» Assignment:
Your response should be the lines from the one holding "Legalne Sloty W Polsce W 2023 Roku (68, 2316)" to the last line of the data below, copied exactly and with no additions.

» Data records:
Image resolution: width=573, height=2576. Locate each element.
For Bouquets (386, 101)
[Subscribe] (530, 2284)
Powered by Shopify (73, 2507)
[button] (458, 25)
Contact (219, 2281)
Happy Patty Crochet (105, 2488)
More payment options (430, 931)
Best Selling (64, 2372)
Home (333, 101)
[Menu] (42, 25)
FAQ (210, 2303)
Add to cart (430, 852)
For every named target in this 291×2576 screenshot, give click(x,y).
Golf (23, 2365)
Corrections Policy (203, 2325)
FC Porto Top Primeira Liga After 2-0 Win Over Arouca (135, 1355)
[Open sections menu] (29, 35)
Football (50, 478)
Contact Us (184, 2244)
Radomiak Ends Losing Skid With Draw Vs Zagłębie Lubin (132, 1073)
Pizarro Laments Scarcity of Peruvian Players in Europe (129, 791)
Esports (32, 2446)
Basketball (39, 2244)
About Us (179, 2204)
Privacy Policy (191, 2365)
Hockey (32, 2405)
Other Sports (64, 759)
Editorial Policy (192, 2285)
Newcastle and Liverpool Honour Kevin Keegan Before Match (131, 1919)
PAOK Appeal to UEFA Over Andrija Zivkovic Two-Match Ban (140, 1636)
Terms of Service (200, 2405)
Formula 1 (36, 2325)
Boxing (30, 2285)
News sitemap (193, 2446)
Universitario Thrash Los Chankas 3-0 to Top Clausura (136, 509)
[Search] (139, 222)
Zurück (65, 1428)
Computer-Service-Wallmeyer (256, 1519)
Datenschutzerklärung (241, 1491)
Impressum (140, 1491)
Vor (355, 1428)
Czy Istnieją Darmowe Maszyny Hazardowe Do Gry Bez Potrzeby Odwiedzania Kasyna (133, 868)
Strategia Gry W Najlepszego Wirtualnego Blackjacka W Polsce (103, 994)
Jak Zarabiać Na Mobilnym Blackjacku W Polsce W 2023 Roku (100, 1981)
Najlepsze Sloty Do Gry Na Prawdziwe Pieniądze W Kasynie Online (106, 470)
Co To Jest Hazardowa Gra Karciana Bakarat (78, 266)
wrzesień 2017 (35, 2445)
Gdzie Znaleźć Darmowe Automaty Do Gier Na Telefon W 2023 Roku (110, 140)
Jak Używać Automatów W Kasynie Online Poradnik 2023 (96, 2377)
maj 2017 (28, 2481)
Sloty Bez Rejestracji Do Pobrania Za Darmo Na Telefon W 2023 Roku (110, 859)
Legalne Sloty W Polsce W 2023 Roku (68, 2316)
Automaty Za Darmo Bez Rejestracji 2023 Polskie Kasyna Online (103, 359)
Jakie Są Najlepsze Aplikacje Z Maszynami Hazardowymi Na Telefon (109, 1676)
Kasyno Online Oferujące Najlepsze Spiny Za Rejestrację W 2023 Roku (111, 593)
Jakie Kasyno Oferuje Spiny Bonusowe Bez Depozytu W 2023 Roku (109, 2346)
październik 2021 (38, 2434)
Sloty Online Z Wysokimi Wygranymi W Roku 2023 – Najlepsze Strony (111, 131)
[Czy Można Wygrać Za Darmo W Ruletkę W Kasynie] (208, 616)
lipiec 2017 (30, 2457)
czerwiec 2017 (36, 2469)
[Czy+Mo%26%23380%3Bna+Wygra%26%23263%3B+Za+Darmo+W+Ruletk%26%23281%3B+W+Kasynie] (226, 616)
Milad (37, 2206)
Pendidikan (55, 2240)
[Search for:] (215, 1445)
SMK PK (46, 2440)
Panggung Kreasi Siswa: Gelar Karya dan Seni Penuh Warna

» Answer to this exercise:
Legalne Sloty W Polsce W 2023 Roku (68, 2316)
Automaty Za Darmo Bez Rejestracji 2023 Polskie Kasyna Online (103, 359)
Jakie Są Najlepsze Aplikacje Z Maszynami Hazardowymi Na Telefon (109, 1676)
Kasyno Online Oferujące Najlepsze Spiny Za Rejestrację W 2023 Roku (111, 593)
Jakie Kasyno Oferuje Spiny Bonusowe Bez Depozytu W 2023 Roku (109, 2346)
październik 2021 (38, 2434)
Sloty Online Z Wysokimi Wygranymi W Roku 2023 – Najlepsze Strony (111, 131)
[Czy Można Wygrać Za Darmo W Ruletkę W Kasynie] (208, 616)
lipiec 2017 (30, 2457)
czerwiec 2017 (36, 2469)
[Czy+Mo%26%23380%3Bna+Wygra%26%23263%3B+Za+Darmo+W+Ruletk%26%23281%3B+W+Kasynie] (226, 616)
Milad (37, 2206)
Pendidikan (55, 2240)
[Search for:] (215, 1445)
SMK PK (46, 2440)
Panggung Kreasi Siswa: Gelar Karya dan Seni Penuh Warna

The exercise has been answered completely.